Schreiben Sie die Daten zwischen den Zeilen mit „Filter requests by JS type“ und „Action: tap(618, 41)“, beide eingeschlossen, neu und ersetzen Sie dabei „Preview pane“ durch „Reading pane“, ohne sonst etwas zu verändern. Lassen Sie die Bilder in Ihrer Antwort weg.

* [Vorliegende Daten]:
-------
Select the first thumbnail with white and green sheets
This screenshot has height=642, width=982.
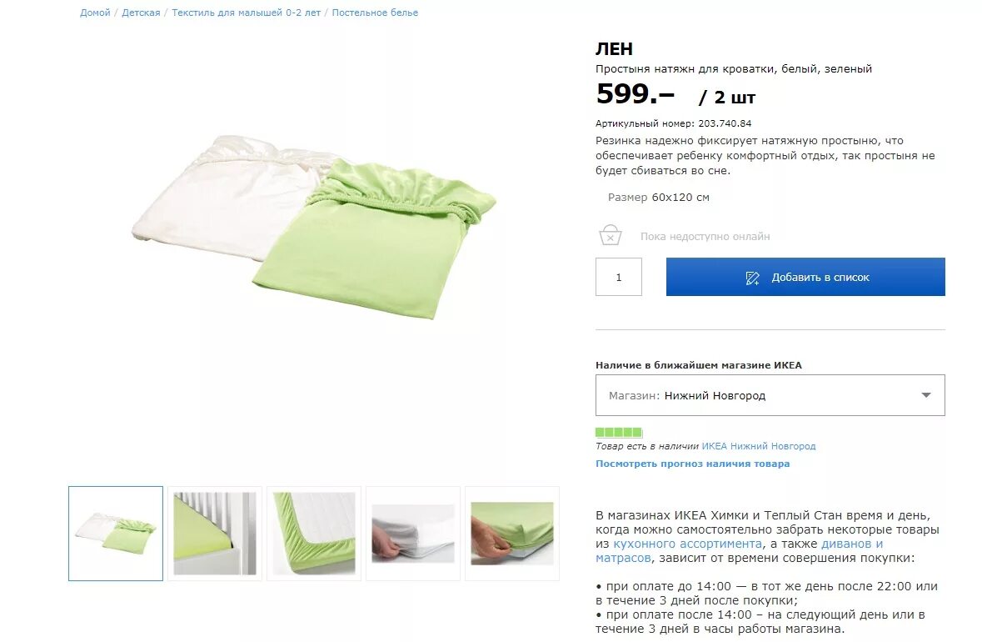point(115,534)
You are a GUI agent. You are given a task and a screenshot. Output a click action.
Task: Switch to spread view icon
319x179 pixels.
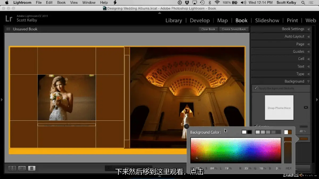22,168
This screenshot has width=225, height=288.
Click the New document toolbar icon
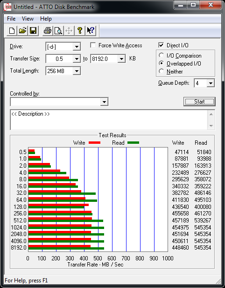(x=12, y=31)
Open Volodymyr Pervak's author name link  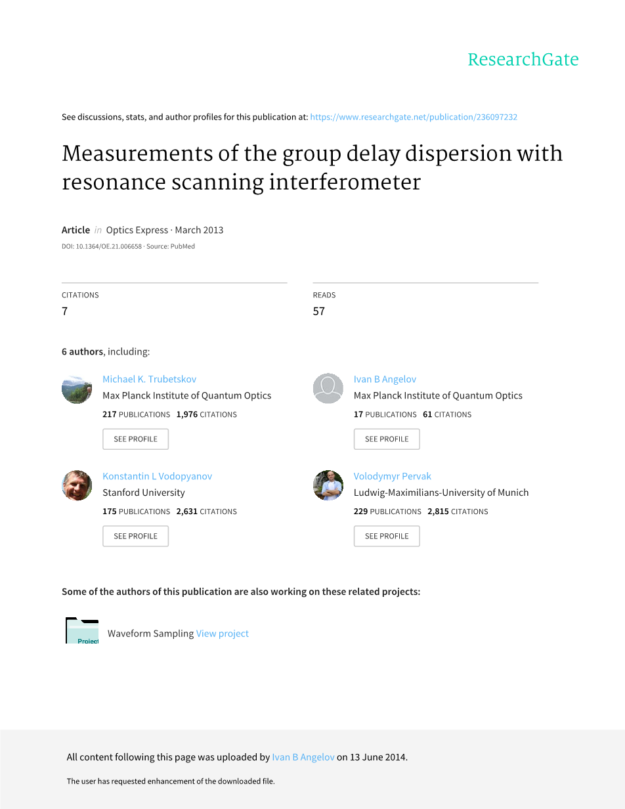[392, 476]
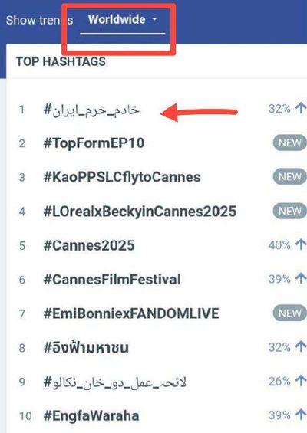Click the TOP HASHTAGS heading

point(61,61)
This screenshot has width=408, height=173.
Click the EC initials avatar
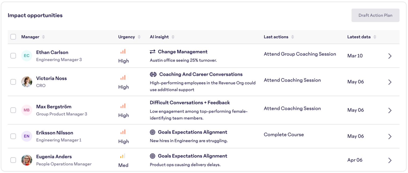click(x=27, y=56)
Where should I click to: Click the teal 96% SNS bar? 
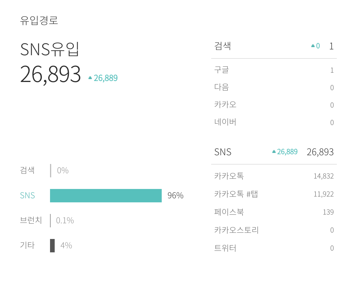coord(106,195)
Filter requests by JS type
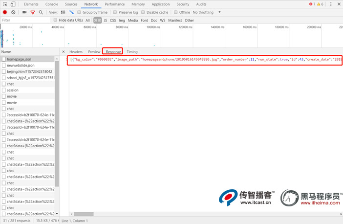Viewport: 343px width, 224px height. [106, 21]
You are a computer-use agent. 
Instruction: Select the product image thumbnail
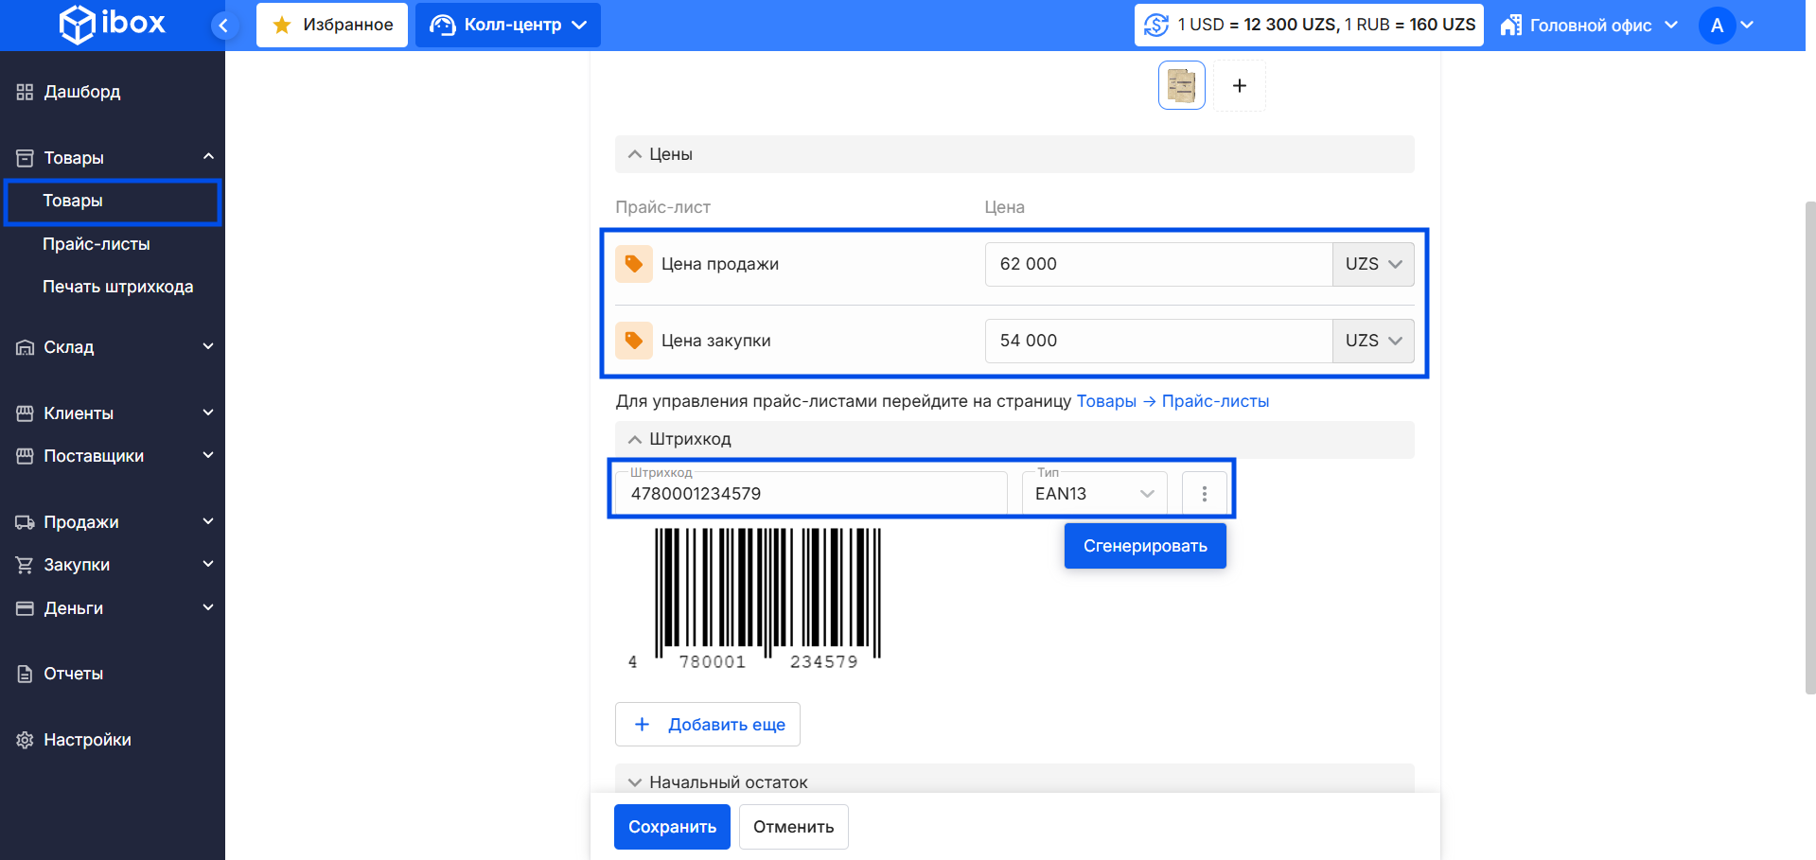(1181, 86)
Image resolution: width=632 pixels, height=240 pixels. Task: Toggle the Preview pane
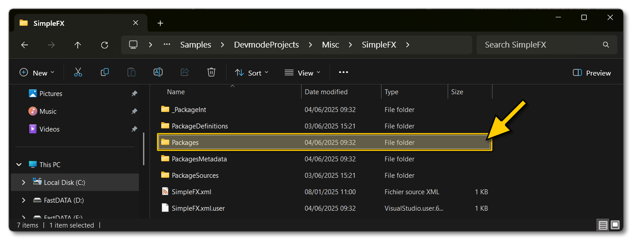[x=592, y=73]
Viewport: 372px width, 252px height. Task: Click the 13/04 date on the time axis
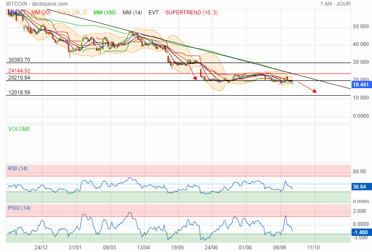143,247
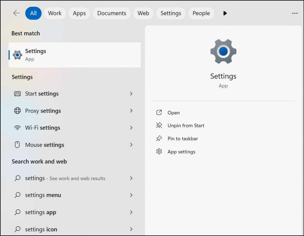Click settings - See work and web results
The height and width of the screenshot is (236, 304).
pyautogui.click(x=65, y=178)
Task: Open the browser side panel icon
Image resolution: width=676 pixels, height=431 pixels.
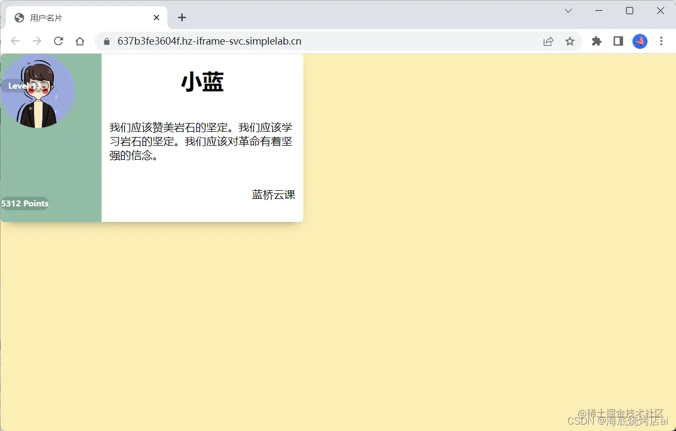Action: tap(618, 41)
-------
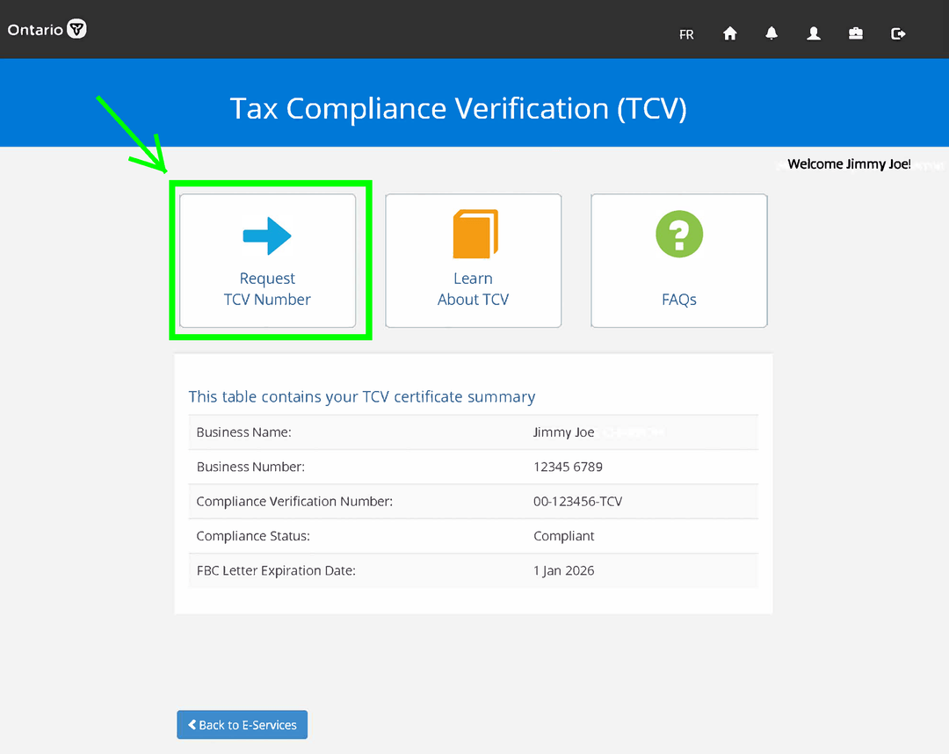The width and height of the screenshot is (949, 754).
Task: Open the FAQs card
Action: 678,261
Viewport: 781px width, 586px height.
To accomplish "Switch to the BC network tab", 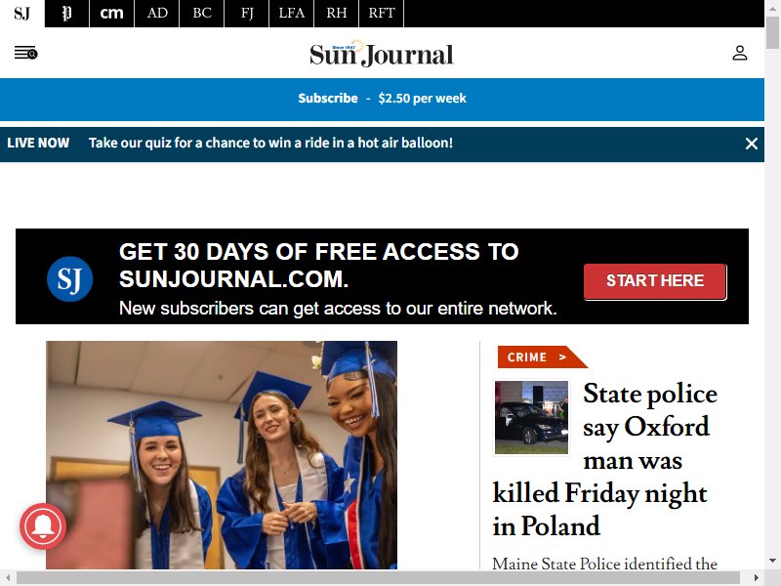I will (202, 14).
-------
* [Lösung]:
Filter requests by JS type
Viewport: 343px width, 224px height. [106, 21]
You are a computer-use agent. 
Instruction: Select the product image thumbnail
(1181, 86)
Image resolution: width=632 pixels, height=240 pixels. Task: Toggle the Reading pane
[x=592, y=73]
Viewport: 372px width, 252px height. Task: Click the 13/04 date on the time axis
143,247
Click settings - See work and web results
The height and width of the screenshot is (236, 304).
pyautogui.click(x=65, y=178)
Task: Open the browser side panel icon
Image resolution: width=676 pixels, height=431 pixels.
Action: tap(618, 41)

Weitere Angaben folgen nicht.